_Task set_:
(a) Print the part of the lockdown article between "Did lockdowns during" and "attempted to answer.", inclusive.
(b) In the lockdown article, by how much did shelter-in-place orders reduce COVID-19 mortality on average?
(c) List every phrase that the lockdown article puts inside quotation marks.

_Reading text_:
----
Photo credit: Queven, via Pixabay.

Did lockdowns during the COVID-19 pandemic actually work? That’s the question a study recently released by a research center at Johns Hopkins University attempted to answer. 

Authored by three economists, the “meta-analysis” sought to evaluate the effectiveness of lockdowns to reduce deaths from COVID-19 deaths. The study defined a lockdown as any “compulsory, non-pharmaceutical intervention,” and it synthesized and analyzed results from two dozen other studies. The economists reached a startling conclusion: “lockdowns have had little to no effect on COVID-19 mortality.” To be more specific, “lockdowns in Europe and the United States only reduced COVID-19 mortality by 0.2% on average” and shelter-in-place orders in particular “were also ineffective, only reducing COVID-19 mortality by 2.9% on average.” 

Following “The Science”

This new study is far from the the final word on the effectiveness of lockdowns. Perhaps these economists are wrong. But at least they are beginning to ask the right questions. If we are serious about following “the science,” it makes sense to ask what the evidence actually shows about what works and what doesn’t.
----
_Given material_:
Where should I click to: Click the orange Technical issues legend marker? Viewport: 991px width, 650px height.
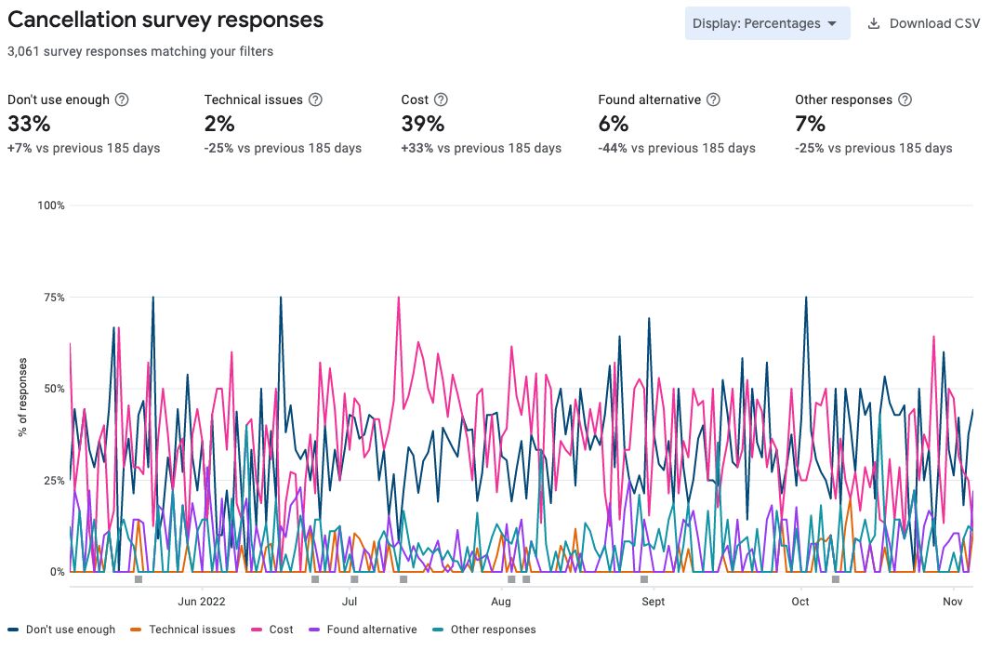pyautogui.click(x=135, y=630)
----
_Answers to each task_:
(a)
Did lockdowns during the COVID-19 pandemic actually work? That’s the question a study recently released by a research center at Johns Hopkins University attempted to answer.

(b) Shelter-in-place orders reduced COVID-19 mortality by only 2.9% on average.

(c)
- “meta-analysis”
- “compulsory, non-pharmaceutical intervention,”
- “lockdowns have had little to no effect on COVID-19 mortality.”
- “lockdowns in Europe and the United States only reduced COVID-19 mortality by 0.2% on average”
- “were also ineffective, only reducing COVID-19 mortality by 2.9% on average.”
- “The Science”
- “the science,”